Women’s World Banking: AI-enabled SOP System Prompt-Engineering

Women's World Banking

Designed an AI-enabled SOP drafting system for quarterly keynote development, turning a repeatable high-stakes workflow into a documented, scalable process. Improved accuracy and efficiency by ~70% while creating a reusable structure for future stakeholder-facing deliverables.

Prompt Engineering System for Quarterly Keynote Development (AI-enabled SOP)Role: External Affairs Intern, Women’s World Banking
Focus: Process design, documentation systems, AI-enabled workflow

Problem

Quarterly keynotes are high-stakes and stakeholder-heavy, but the work is structurally repeatable. Without a codified workflow and prompt discipline, drafts vary in quality, time is lost to rework, and key institutional knowledge stays implicit instead of transferable.

What I built

I designed and implemented a prompt-engineering driven SOP system that operationalized keynote drafting into a repeatable pipeline, combining structured prompts, templates, and review checkpoints. The system improved accuracy and efficiency by ~70% and created a reusable model for future keynotes and similar stakeholder-facing workflows.

Approach

  • Decomposed the keynote lifecycle into discrete stages (inputs → synthesis → draft generation → review loops → finalization) so prompts could be purpose-built for each step.

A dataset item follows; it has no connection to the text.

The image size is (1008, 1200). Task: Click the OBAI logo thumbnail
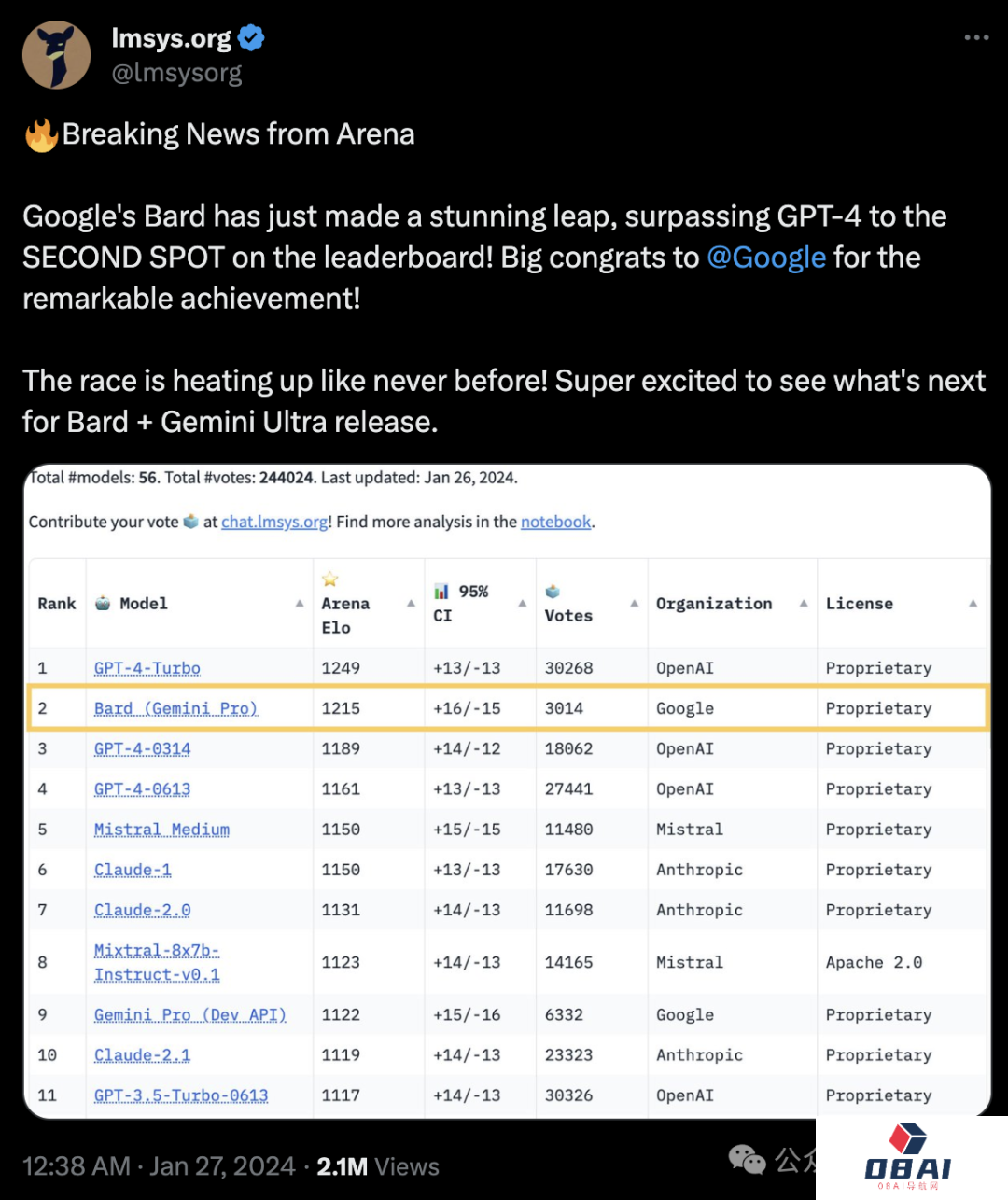(x=908, y=1158)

  • Built a prompt framework (role + context + constraints + output spec + tone guardrails) to consistently produce strong first drafts aligned to voice and stakeholder requirements.

  • Defined quality standards and review checkpoints to protect factual accuracy, clarity, and tone, with explicit handoffs between AI-assisted drafting and human validation.

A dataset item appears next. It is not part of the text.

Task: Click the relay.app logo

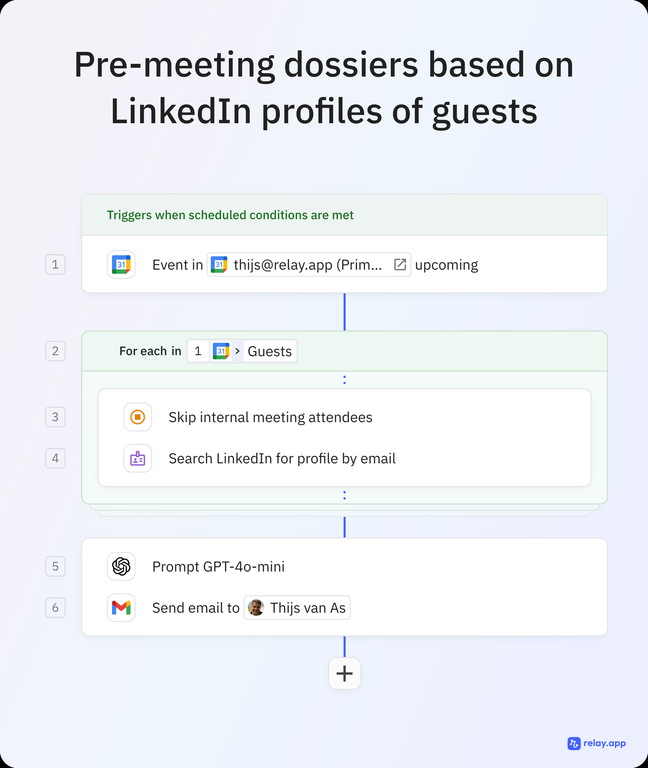Action: tap(595, 743)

  • Templatized everything (prompt sets + outlines + checklists) so the workflow could scale beyond one cycle and be adopted by others with minimal ramp time.

Outcome

A documented, prompt-driven operating system that reduced friction and rework while making output quality more consistent across cycles. The result was a faster, clearer keynote production cadence—and a playbook the team could reuse for future executive communications.